[What you are asked to do] Pick up the reflection on saying alleluia after its final sentence and extend it in the same voice.

--- Reading passage ---

I’ll never say alleluia the same again after reading Brother Almquist’s reflection.
“Hallelujah” he writes,
“Life on earth is real, indeed, but it’s also a preparation and participation in the life that is to come. By saying ‘Hallelujah’ we put ourselves in our place: creatures of God, participating in bringing the mission of God to earth. Saying ‘Hallelujah’ expresses our personal gratitude for the gift of life and the giver of life.”
I love being called “a creature of God.” I love being a participant with God in bringing the mission of God to earth. Thomas did that in his declaration of “My Lord and my God.” We do this when we take the peace of Christ to others and follow his resurrection instruction, “Receive the Holy Spirit. If you forgive the sins of any, they are forgiven them…”
Peace and forgiveness, the mission of God. Alleluia.

--- Dataset entries ---

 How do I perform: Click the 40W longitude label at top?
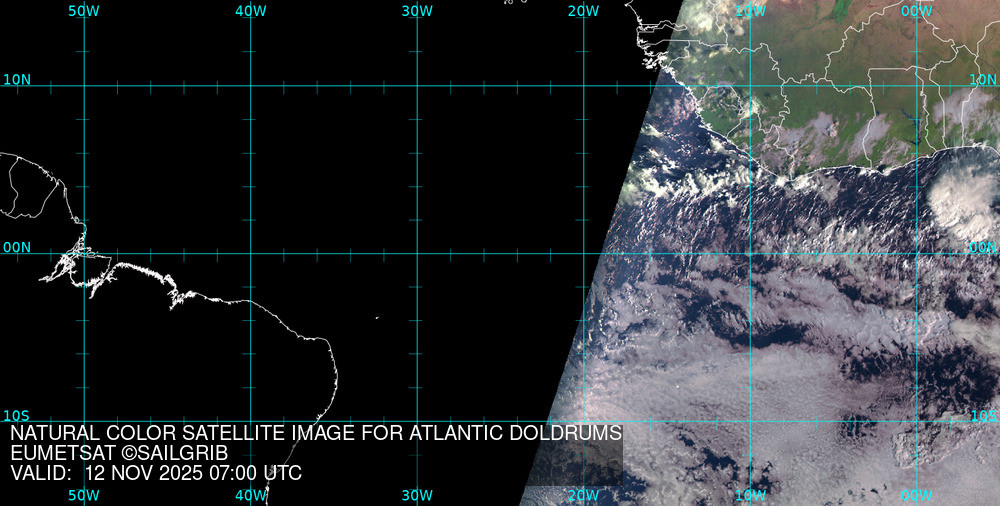tap(250, 11)
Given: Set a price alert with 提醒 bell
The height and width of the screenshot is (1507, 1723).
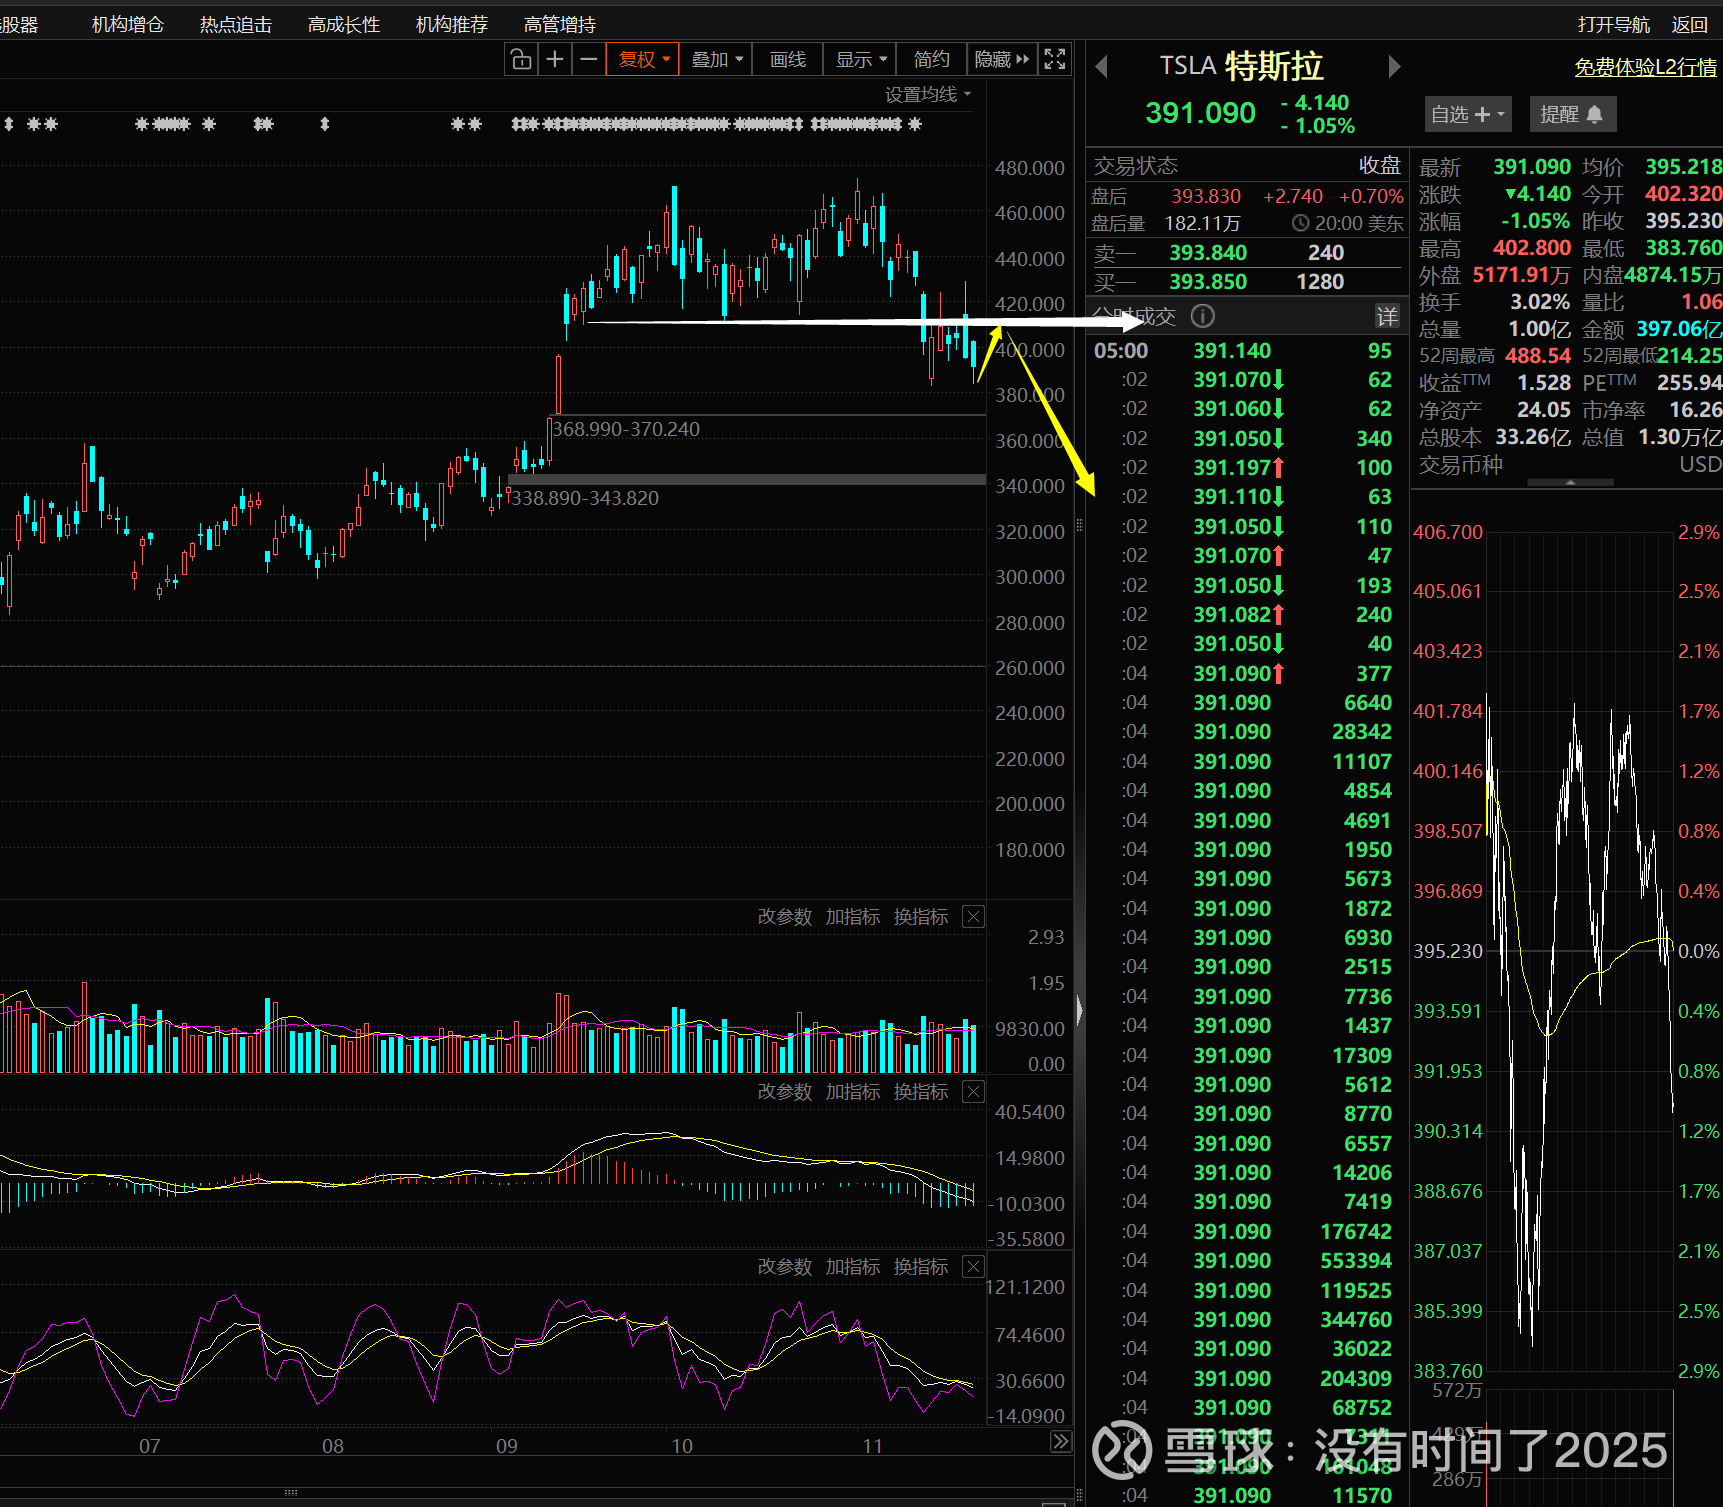Looking at the screenshot, I should [1572, 115].

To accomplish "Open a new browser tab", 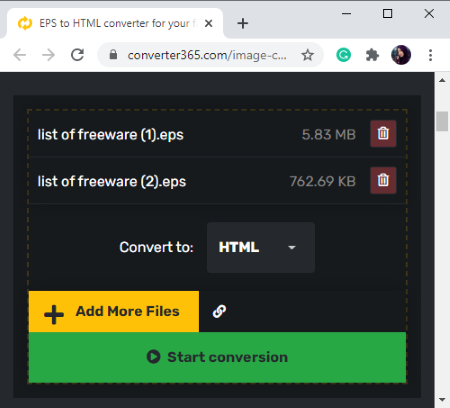I will [x=243, y=23].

---

[Exercise output]
Saying “Alleluia” for me sweeps the darkness and uncertainty away for a few moments and opens my spirit to the possibility of being a “creature” who lives in peace and with a spirit of reconciliation. The whole terrible and wonderful mystery of Christ’s death and resurrection is what we believe when we “carry on Christ’s work of reconciliation in the world” – this world which is so very broken and scary.
I believe that we are in for a long period of uncertainty and instability in our country and in the world. Peace and reconciliation seem so very far away from where we are now. There is real terror in some people at the prospect of financial ruin in this pandemic during which we are to STAY AT HOME for the sake of containing the spread of this deadly virus. Tragically, many people are unable to work in order to stay at home and to prevent spreading the virus.
I imagine that some people are still reeling from the panic after they lost so much in the 2008 stock market and housing market. That was a man-made crash brought on by greed. Corrupt and risky financial speculations were invented to “bet” on stocks and the housing market. This created a false financial “bubble” increase. The bubble burst because the speculation could not be sustained. A loved one to this day who sold their home “under water” is panicked and has not gotten over their financial ruin.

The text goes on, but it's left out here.